__The problem__
Would you restate all the entries exactly, leaving nothing out?

Source records
+--
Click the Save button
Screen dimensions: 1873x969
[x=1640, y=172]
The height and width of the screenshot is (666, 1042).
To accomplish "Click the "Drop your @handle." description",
+--
__Result of this exercise__
Click the Save button
Screen dimensions: 1873x969
[x=1640, y=172]
The height and width of the screenshot is (666, 1042).
To accomplish "Click the "Drop your @handle." description",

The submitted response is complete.